INSTRUCTIONS:
(1) From the article about Toys R Us and its store leases, pull out the passage that opens with the words containing "Without the consent" and closes with "bankruptcy code rules.".
(2) Pick up the article about Toys R Us and its store leases right after its final sentence, and keep writing it.
── EXCERPT TO READ ──
In a grand bargain covering some attorney fees for its commercial landlords, Toys R Us Inc. bought more time to decide which store leases it wants to reject in bankruptcy, creating what some experts say could be a practical template for other large retailers abruptly forced into filing for Chapter 11.
 
During the same week that Toys R Us unveiled plans to close about 180 stores nationwide by the end of April, the bankrupt retail giant also received more leg room to evaluate shuttering hundreds of other store locations.
 
Under an atypical deal approved by a Virginia bankruptcy judge last week, Toys R Us will allocate $1.3 million to pay the attorney fees and prepetition “additional rent” claims of its landlords, and will also waive any potential preference claims against those same property owners. In return, the company gets the freedom to use much of 2018 to decide the fate of several hundred U.S. store leases and shape what its physical footprint will look like post-bankruptcy.
 
Without the consent of store owners, the toy seller would have had to determine which of its remaining leases it wants to assume or reject by mid-April to avoid violating bankruptcy code rules.
───
── GIVEN INFORMATION ──
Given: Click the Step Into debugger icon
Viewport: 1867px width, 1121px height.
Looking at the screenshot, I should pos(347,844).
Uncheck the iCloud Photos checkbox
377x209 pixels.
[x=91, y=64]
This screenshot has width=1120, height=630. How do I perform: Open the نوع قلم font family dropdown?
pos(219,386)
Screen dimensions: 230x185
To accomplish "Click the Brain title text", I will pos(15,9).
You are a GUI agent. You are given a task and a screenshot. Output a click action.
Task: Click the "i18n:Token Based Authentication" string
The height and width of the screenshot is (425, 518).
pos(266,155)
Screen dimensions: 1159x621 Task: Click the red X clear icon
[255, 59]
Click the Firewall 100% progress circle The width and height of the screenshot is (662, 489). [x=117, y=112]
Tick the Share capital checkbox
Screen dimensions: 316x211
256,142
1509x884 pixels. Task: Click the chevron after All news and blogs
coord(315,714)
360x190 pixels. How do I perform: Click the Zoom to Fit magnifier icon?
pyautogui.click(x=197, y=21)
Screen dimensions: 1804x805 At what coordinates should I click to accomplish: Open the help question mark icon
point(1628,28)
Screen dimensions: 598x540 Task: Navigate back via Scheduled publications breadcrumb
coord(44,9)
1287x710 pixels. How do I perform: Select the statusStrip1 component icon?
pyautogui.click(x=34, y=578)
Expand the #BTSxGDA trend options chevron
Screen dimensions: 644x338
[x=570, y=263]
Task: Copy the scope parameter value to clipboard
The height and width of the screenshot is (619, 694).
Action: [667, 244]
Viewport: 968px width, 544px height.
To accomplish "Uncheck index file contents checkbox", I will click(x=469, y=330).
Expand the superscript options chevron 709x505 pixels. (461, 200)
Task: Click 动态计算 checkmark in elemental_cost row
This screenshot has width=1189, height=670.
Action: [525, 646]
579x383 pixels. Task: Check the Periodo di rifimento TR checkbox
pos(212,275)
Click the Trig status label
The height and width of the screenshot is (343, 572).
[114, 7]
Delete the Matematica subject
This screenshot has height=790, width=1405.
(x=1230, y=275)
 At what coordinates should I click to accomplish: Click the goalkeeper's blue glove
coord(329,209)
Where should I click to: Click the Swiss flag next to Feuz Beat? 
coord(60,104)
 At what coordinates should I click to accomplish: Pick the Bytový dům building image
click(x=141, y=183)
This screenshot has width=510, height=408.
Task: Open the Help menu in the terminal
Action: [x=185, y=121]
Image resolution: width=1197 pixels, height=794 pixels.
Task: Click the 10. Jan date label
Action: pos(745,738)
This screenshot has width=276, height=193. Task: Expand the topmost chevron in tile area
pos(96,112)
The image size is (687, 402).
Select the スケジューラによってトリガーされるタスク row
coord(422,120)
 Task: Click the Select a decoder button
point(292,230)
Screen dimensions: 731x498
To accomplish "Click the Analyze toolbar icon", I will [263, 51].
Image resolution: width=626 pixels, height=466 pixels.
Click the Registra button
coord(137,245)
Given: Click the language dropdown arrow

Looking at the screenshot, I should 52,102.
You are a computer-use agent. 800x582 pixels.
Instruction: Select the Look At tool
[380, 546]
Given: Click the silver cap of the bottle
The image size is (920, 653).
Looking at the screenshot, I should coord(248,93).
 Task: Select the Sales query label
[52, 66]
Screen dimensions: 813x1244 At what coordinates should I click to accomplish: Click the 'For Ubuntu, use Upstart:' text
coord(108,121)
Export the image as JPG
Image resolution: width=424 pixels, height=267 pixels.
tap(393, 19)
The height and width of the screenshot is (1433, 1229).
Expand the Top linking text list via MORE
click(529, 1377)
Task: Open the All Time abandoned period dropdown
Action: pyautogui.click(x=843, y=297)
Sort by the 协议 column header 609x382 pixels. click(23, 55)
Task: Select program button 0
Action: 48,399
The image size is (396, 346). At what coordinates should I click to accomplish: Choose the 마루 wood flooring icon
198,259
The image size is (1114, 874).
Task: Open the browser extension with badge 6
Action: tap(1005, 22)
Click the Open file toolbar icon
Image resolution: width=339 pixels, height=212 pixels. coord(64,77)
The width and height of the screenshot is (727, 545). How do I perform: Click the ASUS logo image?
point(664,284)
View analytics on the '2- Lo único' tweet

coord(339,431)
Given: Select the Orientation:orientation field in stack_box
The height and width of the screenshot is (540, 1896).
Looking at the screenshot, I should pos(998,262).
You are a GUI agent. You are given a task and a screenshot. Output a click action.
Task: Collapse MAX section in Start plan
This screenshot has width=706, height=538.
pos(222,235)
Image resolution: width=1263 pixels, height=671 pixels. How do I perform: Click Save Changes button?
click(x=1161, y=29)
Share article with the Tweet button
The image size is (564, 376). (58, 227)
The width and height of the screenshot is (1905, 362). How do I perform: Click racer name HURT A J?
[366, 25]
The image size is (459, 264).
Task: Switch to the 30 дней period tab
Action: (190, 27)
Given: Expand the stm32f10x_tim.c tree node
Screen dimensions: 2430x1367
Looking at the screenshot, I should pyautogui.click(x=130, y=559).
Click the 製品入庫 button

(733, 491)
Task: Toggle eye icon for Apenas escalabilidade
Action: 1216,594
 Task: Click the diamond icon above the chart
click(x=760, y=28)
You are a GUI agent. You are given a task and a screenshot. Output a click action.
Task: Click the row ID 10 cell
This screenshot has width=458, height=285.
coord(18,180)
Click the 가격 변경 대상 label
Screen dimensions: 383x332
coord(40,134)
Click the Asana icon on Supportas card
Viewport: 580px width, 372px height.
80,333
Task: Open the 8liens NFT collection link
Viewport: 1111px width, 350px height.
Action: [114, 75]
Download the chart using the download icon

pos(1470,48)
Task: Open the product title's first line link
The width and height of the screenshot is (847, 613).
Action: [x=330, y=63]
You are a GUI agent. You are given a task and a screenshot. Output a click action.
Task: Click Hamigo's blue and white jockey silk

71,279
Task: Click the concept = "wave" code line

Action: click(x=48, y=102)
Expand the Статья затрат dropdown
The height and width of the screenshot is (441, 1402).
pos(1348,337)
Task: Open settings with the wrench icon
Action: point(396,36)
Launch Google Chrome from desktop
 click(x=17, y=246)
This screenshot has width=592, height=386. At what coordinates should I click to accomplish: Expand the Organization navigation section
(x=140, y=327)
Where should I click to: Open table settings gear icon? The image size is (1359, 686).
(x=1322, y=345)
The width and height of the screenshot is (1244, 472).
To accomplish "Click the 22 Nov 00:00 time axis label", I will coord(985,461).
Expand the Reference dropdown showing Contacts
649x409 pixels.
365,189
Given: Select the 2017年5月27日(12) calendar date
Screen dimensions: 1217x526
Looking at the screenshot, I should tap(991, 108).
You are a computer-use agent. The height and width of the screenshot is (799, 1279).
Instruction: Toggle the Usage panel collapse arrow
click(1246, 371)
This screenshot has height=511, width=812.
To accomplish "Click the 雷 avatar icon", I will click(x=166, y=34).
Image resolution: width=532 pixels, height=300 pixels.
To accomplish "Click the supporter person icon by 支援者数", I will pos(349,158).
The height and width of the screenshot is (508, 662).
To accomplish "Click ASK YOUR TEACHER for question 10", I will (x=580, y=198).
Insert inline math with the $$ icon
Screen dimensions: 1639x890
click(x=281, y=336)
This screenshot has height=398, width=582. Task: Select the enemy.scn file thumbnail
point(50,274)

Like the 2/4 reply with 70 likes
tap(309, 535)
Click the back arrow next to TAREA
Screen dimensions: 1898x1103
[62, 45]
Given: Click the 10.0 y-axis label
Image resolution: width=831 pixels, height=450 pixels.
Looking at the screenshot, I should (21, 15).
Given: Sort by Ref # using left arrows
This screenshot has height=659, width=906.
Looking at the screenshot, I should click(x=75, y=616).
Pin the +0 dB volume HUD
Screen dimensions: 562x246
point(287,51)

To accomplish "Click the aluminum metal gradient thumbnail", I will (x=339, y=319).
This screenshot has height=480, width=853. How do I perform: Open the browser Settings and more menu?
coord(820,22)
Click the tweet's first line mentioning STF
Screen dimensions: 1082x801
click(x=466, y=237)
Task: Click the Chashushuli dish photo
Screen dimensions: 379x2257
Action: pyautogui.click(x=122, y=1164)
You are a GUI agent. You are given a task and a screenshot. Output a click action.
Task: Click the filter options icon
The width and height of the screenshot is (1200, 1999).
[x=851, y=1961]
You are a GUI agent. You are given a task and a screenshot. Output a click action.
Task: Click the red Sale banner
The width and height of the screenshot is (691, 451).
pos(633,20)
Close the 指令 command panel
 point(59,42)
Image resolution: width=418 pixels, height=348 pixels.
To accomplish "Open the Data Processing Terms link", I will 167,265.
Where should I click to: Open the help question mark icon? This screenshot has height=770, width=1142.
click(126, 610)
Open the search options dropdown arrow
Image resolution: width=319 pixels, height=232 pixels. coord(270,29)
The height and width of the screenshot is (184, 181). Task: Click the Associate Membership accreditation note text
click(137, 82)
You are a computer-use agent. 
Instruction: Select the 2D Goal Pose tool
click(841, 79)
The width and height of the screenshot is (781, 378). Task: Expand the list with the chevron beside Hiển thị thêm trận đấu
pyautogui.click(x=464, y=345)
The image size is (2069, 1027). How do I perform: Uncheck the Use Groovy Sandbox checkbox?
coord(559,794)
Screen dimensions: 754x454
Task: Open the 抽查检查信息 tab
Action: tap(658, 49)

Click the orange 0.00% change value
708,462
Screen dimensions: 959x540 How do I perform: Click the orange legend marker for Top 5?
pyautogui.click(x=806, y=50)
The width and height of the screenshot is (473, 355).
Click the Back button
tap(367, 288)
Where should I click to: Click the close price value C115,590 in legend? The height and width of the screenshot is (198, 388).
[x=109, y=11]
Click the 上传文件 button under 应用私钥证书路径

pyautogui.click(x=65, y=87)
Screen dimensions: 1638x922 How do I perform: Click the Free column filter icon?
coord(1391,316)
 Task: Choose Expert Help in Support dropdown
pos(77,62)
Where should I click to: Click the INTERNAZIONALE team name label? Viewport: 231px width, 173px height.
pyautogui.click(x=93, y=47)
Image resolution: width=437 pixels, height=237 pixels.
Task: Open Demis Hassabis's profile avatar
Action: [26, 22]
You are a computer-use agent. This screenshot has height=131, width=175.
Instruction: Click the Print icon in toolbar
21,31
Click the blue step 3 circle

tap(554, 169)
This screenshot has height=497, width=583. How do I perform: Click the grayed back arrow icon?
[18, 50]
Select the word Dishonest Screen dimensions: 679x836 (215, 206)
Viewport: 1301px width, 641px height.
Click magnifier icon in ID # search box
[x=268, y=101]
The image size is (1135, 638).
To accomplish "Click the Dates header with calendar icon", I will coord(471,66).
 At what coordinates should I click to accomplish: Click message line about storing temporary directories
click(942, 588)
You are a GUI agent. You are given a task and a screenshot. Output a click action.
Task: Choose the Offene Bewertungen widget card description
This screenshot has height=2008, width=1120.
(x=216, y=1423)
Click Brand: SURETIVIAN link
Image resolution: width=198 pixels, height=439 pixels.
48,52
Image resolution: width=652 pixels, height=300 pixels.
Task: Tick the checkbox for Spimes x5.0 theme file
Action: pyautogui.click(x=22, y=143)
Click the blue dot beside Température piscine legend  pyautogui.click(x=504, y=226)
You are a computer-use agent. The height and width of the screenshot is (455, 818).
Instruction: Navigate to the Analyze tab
───
THE ANSWERS:
(1)
Without the consent of store owners, the toy seller would have had to determine which of its remaining leases it wants to assume or reject by mid-April to avoid violating bankruptcy code rules.

(2)
It’s not unusual for insolvent retailers to negotiate with landlords in Chapter 11, but the deal Toys R Us concocted to secure more time to evaluate its extensive lease holdings provides novel consideration to store owners whose leases ultimately get rejected, some practitioners pointed out. The arrangement, which was approved over an objection raised by the U.S. Trustee's office, could serve as a model for other retail businesses that enter bankruptcy without restructuring plans already in place, some say.
 
“This is a pretty facile solution to their problem, which I believe is very real,” said Haynes and Boone LLP attorney Robert Albergotti. “It’s a fresh and innovative approach to dealing with a very large number of locations.”
 
The New Jersey-based children’s toy chain and owner of Babies R Us, which filed for bankruptcy in September with more than $5 billion in funded debt, negotiated the landlord consent package after choosing to keep all of its stores open during the 2017 holiday shopping season. With roughly 880 nationwide, determining which locations will positively contribute to an enterprise turnaround and which ones won’t as online shopping grows is no small task.
 
Just over a dozen years ago, bankrupt retailers were allowed to push off lease determinations indefinitely, allowing some debtors to slog through multiple Black Fridays and holiday shopping seasons before finally deciding which leases to keep and which to terminate. This changed in 2005 when Congress created a 210-day deadline for Chapter 11 debtors to assume or reject commercial real property leases.
 
It might be more time than needed for distressed merchants with only a handful of storefronts, but the time constraint can be problematic for larger businesses. In fact, nationwide retail giants that recently reorganized in Chapter 11, including Payless ShoeSource Inc. and Gymboree Corp., often had restructuring and store closure plans mapped out before filing for bankruptcy.
 
Toys R Us did not.
 
“This case was in total free fall when it was filed last year,” Venable LLP attorney Keith Owens said, noting that the company spent the first few months in bankruptcy focusing on paying suppliers and keeping its shelves stocked for the 2017 holiday season.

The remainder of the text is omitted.